→ Exercices à faire:
[a] D'après la critique d'Affamés, qu'est-ce que les deux compères repèrent au loin en explorant le littoral ?
[b] Pour chaque phrase, dites si elle est conforme à la critique d'Affamés : répondez par oui ou par non et citez les mots de la critique qui tranchent.
(i) Les deux personnages savent d'où ils viennent.
(ii) Jean-Emmanuel Vermot-Desroches a ajouté ses propres twists au récit.
(iii) Le climat du rivage est plutôt chaud.
[c] Reprenez la critique d'Affamés après sa dernière phrase et poursuivez-la de quelques phrases.

→ Extrait de page:
= = = = =

Affamés - Les tribulations de Hum ? & Wouaf ! dans un monde inconnu 1. Volume 1

D eux compères se réveillent un matin sur un rivage. Où sont-ils ? D’où viennent-ils et, d’abord, qui sont-ils ? Eux-mêmes n’en savent rien puisqu’ils ont perdu la mémoire ! Déconcertés, mais pas dénués d’un peu de bon sens, ils commencent à explorer le littoral et, rapidement, repèrent une fumée au loin. Ça fera toujours un objectif, surtout qu’il commence à faire faim et que le climat est plutôt frisquet.

Sous-titré Les tribulations de Hum? & Wouaf! dans un monde inconnu, Affamés rejoue la fable traditionnelle de l’étranger débarquant dans une contrée inconnue. Heureusement, pour pimenter son récit, Jean-Emmanuel Vermot-Desroches a ajouté à ce canevas mille fois déjà-vu quelques twists de son cru. Outre un duo de personnages désopilants (les discussions sans fin à propos de leur supposé rang social respectif sont hilarants) et un très intéressant travail sur le langage des habitants de cette étrange terre, le scénariste propose également une jolie réflexion sur l’autre et les différences culturelles (pas seulement gastronomique !). Rythmé et solidement construit, le scénario défile à une vitesse folle et finit par former un véritable album d’aventures, certes, un peu décalées, mais assez addictives. Ce résultat est à mettre au crédit d’une progression dramatique particulièrement maîtrisée, ainsi qu’à des dialogues à l’écriture soignée.

= = = = =

→ Données affichées:
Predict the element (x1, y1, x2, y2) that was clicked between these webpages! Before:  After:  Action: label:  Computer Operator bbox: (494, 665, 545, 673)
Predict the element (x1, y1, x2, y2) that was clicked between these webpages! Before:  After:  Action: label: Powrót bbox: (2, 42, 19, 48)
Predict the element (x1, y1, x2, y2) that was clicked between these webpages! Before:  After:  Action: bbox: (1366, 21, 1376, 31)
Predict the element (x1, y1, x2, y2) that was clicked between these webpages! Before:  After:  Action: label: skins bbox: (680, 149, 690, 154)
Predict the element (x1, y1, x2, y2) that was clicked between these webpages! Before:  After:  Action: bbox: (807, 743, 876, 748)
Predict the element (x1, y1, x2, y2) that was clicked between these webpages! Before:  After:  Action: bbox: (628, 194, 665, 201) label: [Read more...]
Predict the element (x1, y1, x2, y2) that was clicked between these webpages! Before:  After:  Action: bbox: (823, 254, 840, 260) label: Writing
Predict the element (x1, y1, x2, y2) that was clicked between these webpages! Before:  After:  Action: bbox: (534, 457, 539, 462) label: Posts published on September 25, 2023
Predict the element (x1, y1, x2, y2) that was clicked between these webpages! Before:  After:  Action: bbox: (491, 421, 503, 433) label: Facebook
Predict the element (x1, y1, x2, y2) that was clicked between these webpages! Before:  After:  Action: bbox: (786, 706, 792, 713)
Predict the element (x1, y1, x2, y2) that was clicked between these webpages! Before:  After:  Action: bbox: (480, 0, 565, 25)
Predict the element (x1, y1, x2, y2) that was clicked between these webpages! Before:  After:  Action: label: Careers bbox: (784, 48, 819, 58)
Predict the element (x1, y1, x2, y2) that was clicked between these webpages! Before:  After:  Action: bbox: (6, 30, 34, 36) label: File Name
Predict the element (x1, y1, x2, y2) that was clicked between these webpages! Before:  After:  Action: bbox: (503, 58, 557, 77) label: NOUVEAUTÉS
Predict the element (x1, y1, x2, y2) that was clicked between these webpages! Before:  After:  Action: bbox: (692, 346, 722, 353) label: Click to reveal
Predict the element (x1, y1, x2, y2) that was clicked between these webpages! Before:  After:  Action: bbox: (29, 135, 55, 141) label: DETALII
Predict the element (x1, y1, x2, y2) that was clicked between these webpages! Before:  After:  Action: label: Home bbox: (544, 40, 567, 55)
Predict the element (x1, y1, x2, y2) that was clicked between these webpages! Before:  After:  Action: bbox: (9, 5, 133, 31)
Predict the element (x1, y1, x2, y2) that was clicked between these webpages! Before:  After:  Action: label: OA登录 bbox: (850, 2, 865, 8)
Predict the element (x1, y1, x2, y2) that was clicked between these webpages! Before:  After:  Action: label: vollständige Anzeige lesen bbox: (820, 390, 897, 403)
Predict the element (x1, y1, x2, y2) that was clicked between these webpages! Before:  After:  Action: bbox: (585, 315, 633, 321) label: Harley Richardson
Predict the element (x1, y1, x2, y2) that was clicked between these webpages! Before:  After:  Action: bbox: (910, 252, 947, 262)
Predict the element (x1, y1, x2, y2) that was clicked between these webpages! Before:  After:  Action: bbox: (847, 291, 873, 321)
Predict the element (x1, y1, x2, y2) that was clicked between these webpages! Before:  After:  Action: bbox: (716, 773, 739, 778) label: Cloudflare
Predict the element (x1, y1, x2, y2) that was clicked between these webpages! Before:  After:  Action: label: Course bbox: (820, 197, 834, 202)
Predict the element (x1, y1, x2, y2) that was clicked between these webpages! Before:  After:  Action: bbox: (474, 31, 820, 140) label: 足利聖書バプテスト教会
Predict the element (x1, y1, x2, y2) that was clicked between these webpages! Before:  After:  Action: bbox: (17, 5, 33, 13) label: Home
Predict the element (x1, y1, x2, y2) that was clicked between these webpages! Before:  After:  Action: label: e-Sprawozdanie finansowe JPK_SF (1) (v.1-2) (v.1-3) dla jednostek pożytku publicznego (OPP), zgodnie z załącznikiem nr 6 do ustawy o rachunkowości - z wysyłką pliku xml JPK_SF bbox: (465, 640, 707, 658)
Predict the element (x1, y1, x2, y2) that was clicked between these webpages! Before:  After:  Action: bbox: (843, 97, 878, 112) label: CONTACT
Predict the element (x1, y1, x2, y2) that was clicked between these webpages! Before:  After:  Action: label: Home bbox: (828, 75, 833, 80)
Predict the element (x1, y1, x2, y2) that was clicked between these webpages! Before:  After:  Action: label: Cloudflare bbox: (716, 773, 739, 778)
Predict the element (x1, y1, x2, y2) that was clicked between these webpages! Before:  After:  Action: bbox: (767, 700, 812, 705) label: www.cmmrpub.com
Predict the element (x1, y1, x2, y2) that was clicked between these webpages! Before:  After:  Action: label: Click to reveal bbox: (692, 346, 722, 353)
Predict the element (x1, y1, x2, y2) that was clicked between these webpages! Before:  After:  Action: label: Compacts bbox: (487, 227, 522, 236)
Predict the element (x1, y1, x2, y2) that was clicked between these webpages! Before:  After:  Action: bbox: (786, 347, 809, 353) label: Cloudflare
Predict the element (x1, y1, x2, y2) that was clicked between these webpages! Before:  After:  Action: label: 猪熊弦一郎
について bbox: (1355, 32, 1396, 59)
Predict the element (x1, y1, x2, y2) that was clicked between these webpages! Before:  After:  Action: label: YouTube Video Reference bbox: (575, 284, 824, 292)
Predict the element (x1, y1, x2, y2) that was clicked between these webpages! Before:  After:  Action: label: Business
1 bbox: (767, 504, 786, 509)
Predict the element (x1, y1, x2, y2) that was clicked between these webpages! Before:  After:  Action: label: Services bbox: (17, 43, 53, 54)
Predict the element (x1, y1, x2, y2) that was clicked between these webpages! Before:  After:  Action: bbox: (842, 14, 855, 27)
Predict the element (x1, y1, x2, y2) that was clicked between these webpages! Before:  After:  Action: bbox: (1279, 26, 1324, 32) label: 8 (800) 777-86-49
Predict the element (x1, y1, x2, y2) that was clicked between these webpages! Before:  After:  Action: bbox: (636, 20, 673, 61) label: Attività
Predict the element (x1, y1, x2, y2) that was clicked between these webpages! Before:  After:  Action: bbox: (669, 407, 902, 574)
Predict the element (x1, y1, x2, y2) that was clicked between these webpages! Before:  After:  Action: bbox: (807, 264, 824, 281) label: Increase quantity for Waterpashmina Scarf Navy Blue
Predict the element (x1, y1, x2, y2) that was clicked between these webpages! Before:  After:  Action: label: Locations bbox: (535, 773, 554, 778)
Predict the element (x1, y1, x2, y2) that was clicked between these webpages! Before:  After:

= = = = =

→ Corrigé des activités:
[a] Une fumée.

[b]
(i) Non : « Eux-mêmes n’en savent rien puisqu’ils ont perdu la mémoire ! »
(ii) Oui : « Jean-Emmanuel Vermot-Desroches a ajouté à ce canevas mille fois déjà-vu quelques twists de son cru »
(iii) Non : « le climat est plutôt frisquet »

[c]
Visuellement, le dessinateur a choisi une double approche étonnante, mais parfaitement dans le ton de son histoire. En effet, il a associé un découpage et bestiaire animalier « classique » rappelant Donjon (évidemment) et, plus surprenant, Moomin de Lars Jansson, avec une mise en couleurs audacieuse. Du rose, du vert clair et du jaune pâle, cette palette façon layette donne à ces paysages beaucoup de douceur et, c’est sans doute le but de ce parti-pris chromatique, d’exotisme. À l’arrivée et après une petite période d’adaptation, l’ensemble fonctionne plutôt bien.

Passant en permanence de la farce drolatique à la limite de l’absurde à un cheminement quasi-philosophique, Affamés est une lecture réjouissante, pleine de trouvailles et de surprises.